Build a real-time data pipeline that continuously processes live feeds from Kafka or databases without rewriting code for batch mode.
Create an AI question-answering system that automatically updates answers as source documents change in Google Drive or SharePoint.
Set up a RAG pipeline that retrieves and embeds documents, then keeps results fresh as new documents arrive.
Process data from 300+ sources via Airbyte connectors using a single Python codebase that scales across multiple machines.
Requires Rust compilation, Docker/Kubernetes orchestration, and external services (Kafka, PostgreSQL) to run meaningful examples.
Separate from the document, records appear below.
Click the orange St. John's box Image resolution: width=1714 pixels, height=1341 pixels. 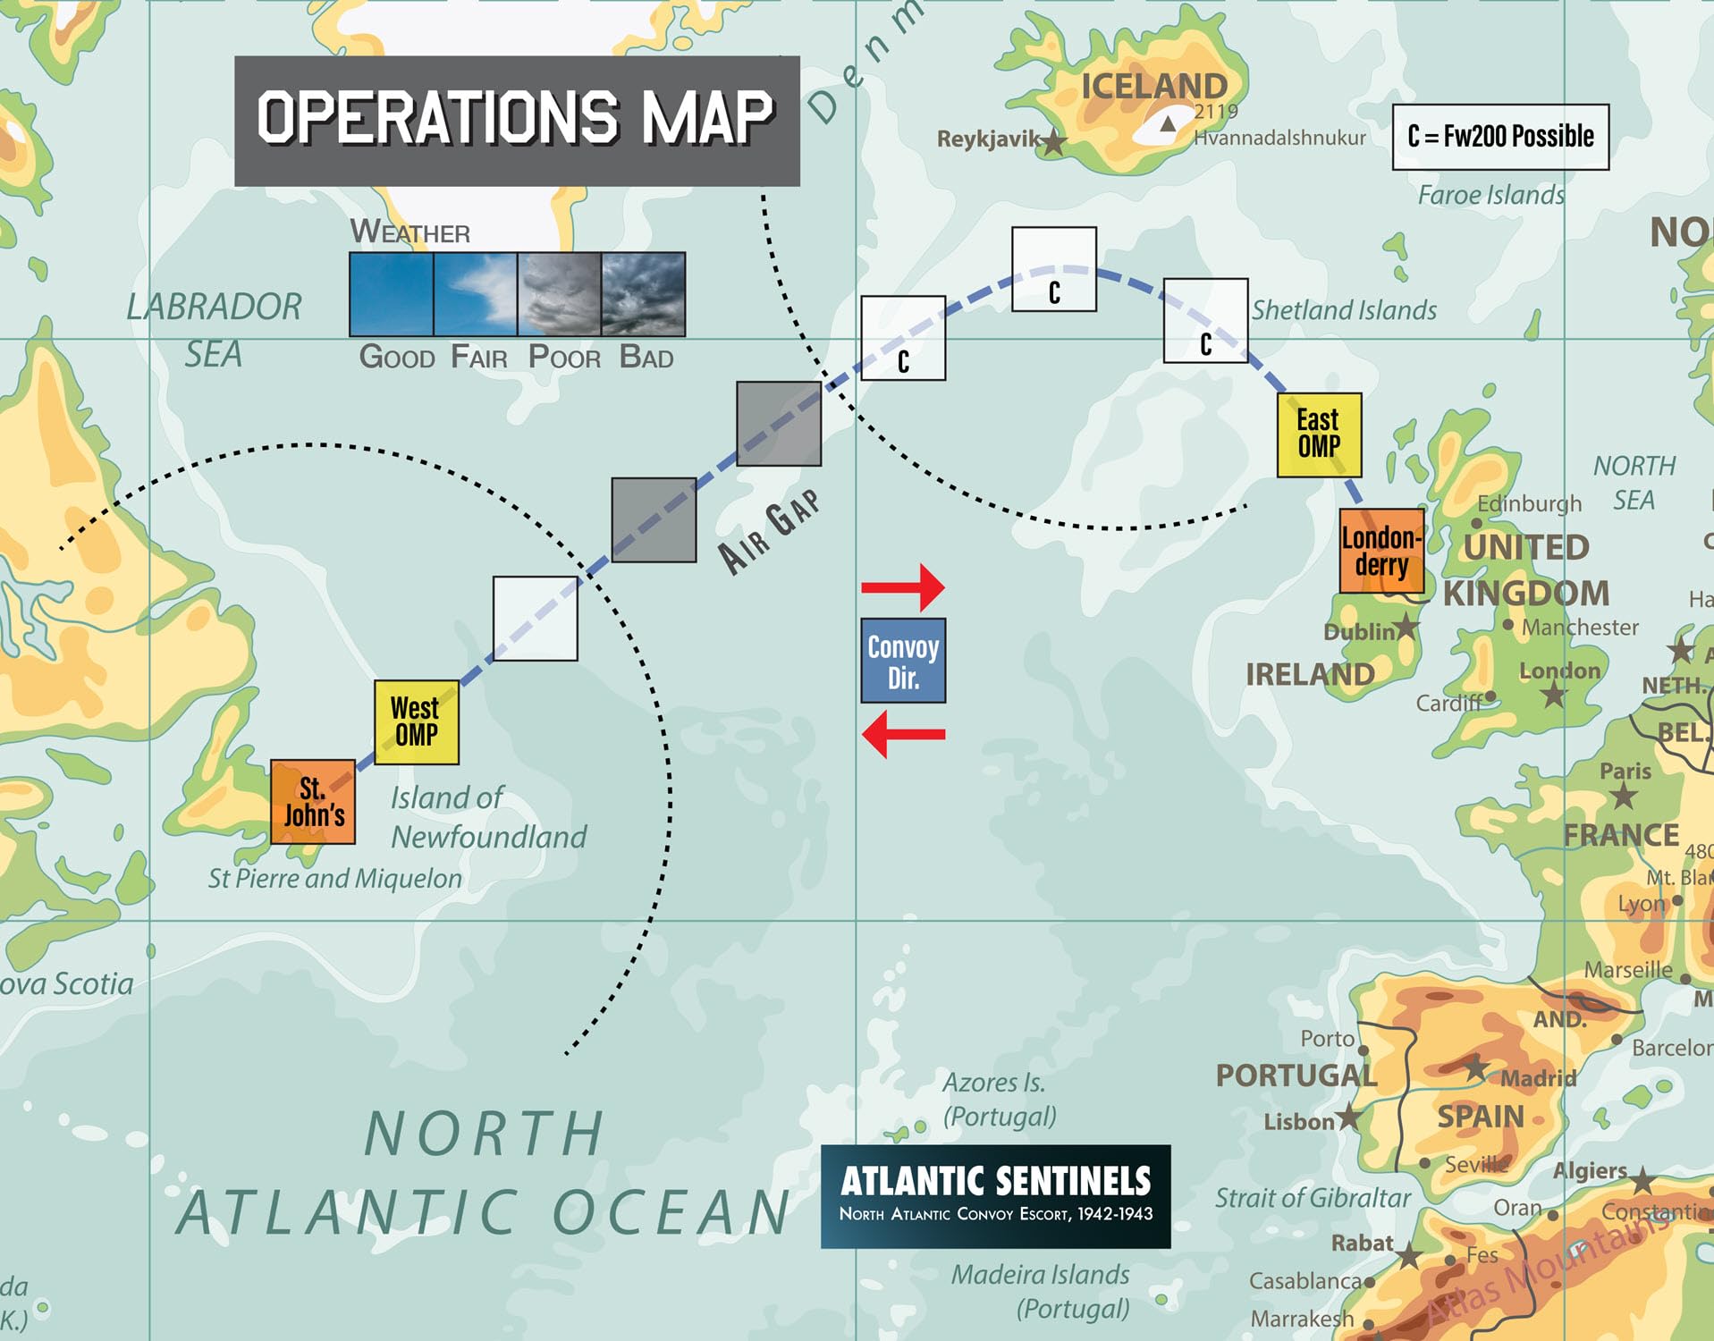pos(313,802)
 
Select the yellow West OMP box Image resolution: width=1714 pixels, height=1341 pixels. pos(416,722)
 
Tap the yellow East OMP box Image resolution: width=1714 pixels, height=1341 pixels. pos(1319,434)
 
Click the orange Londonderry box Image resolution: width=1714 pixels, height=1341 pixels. pos(1381,551)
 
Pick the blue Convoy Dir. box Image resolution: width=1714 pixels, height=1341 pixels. pos(903,661)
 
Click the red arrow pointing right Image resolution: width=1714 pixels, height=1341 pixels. pos(903,587)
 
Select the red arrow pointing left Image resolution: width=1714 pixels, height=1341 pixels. pos(903,734)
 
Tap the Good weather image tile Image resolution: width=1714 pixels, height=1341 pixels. pos(391,294)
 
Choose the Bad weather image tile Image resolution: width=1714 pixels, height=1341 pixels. pos(644,294)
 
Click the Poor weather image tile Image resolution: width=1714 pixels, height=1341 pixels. pos(560,294)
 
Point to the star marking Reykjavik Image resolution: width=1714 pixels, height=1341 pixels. pos(1054,141)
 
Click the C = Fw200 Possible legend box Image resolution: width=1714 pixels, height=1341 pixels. pos(1500,137)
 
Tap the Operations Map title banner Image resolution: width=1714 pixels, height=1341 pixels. pos(517,121)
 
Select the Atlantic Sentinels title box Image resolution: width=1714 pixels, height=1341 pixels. pos(995,1196)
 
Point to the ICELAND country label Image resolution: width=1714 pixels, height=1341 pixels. pos(1153,87)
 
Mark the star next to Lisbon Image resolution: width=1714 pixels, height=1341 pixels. pos(1349,1118)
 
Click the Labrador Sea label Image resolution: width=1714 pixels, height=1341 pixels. pos(214,330)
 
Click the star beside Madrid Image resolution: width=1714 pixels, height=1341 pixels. pos(1476,1067)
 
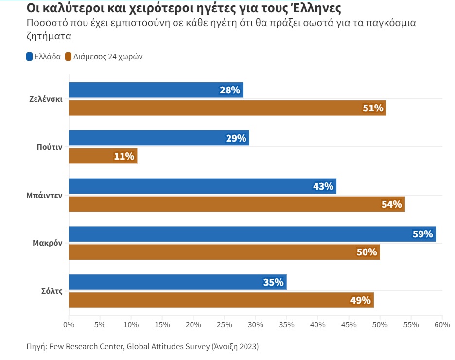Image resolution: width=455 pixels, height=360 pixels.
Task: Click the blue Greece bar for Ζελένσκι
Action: (x=156, y=90)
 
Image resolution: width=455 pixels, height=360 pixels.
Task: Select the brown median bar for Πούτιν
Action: (x=103, y=156)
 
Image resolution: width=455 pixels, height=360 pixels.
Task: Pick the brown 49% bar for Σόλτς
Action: (x=221, y=300)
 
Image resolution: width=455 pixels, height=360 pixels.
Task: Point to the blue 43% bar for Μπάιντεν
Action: (x=202, y=186)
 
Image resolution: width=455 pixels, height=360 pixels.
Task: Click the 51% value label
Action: (x=373, y=108)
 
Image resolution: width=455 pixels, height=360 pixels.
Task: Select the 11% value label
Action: (x=124, y=156)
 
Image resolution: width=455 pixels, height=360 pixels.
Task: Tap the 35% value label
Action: (x=273, y=282)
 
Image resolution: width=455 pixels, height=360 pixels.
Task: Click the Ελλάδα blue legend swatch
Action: (x=30, y=56)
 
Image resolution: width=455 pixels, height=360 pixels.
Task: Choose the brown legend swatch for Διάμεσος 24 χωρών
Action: (x=69, y=56)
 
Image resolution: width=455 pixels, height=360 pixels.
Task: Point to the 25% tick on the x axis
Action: (x=224, y=324)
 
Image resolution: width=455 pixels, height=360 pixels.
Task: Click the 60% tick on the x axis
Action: (x=442, y=324)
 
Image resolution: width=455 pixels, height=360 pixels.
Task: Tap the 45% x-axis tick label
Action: (x=349, y=324)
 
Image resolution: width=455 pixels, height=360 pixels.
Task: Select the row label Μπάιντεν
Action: (x=44, y=195)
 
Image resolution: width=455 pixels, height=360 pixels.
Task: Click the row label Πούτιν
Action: (x=49, y=147)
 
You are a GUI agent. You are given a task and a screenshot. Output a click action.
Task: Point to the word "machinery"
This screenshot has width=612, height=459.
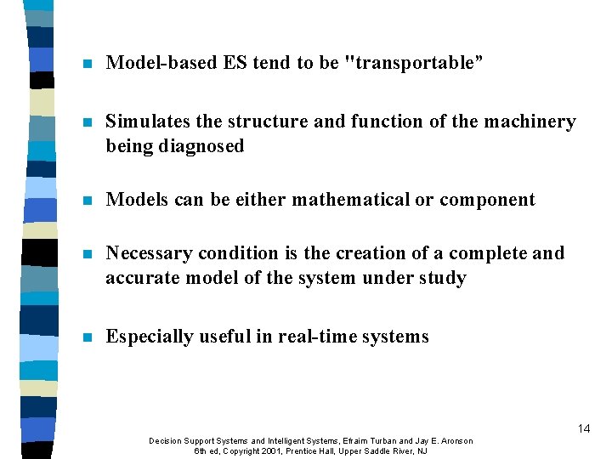coord(530,122)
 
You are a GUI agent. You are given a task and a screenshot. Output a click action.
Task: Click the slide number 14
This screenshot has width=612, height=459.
coord(583,428)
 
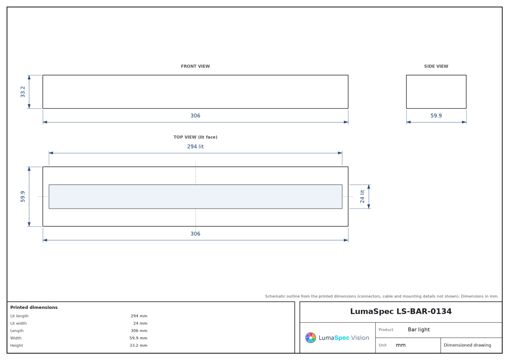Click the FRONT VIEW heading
tap(195, 66)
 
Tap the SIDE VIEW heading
tap(436, 66)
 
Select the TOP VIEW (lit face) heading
tap(195, 137)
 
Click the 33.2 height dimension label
tap(22, 92)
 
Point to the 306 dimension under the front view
tap(195, 115)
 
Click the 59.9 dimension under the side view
tap(436, 115)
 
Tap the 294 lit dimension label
tap(195, 146)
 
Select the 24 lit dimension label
tap(362, 197)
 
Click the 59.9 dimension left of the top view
tap(22, 197)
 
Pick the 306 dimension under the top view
tap(195, 233)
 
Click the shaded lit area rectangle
tap(196, 197)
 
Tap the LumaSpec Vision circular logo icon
tap(310, 338)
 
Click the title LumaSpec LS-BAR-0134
tap(400, 311)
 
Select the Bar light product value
tap(419, 329)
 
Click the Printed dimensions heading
tap(34, 307)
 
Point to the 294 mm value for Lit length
tap(139, 316)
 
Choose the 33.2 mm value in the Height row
tap(138, 345)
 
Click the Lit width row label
tap(18, 323)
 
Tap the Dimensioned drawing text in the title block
tap(467, 345)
Pathway is a Python framework for building data pipelines that can handle both real-time streaming data and traditional batch data using the same code. The core problem it addresses is that most data engineering tools force you to choose between two separate worlds: tools designed for processing data in real time (streaming) and tools designed for processing data in large periodic batches. Pathway lets you write the logic once and run it in either mode, which simplifies development and testing. Under the hood, Pathway is powered by a Rust engine based on a technique called Differential Dataflow, which incrementally updates computation results as new data arrives rather than recomputing everything from scratch. This makes it efficient for continuously incoming data. Despite the Rust engine doing the heavy lifting, you write all your code in Python using Pathway's API, and the framework takes care of multithreading, multiprocessing, and distributed execution automatically. It includes a wide range of connectors to data sources like Kafka (a messaging system), Google Drive, PostgreSQL databases, and SharePoint, plus an Airbyte connector for access to over 300 additional data sources. For AI use cases, Pathway includes LLM helpers, tools for embedding text, splitting documents, querying language models, and building RAG (Retrieval-Augmented Generation) pipelines that stay up to date as source documents change. You would use Pathway when you need a data pipeline that continuously processes live data feeds, or when you want to build an AI question-answering system that automatically updates as your documents change. The tech stack is Python 3.10 and above, deployable via Docker and Kubernetes.
Generated 2026-05-18 · Model: sonnet-4-6 · Verify against the repo before relying on details.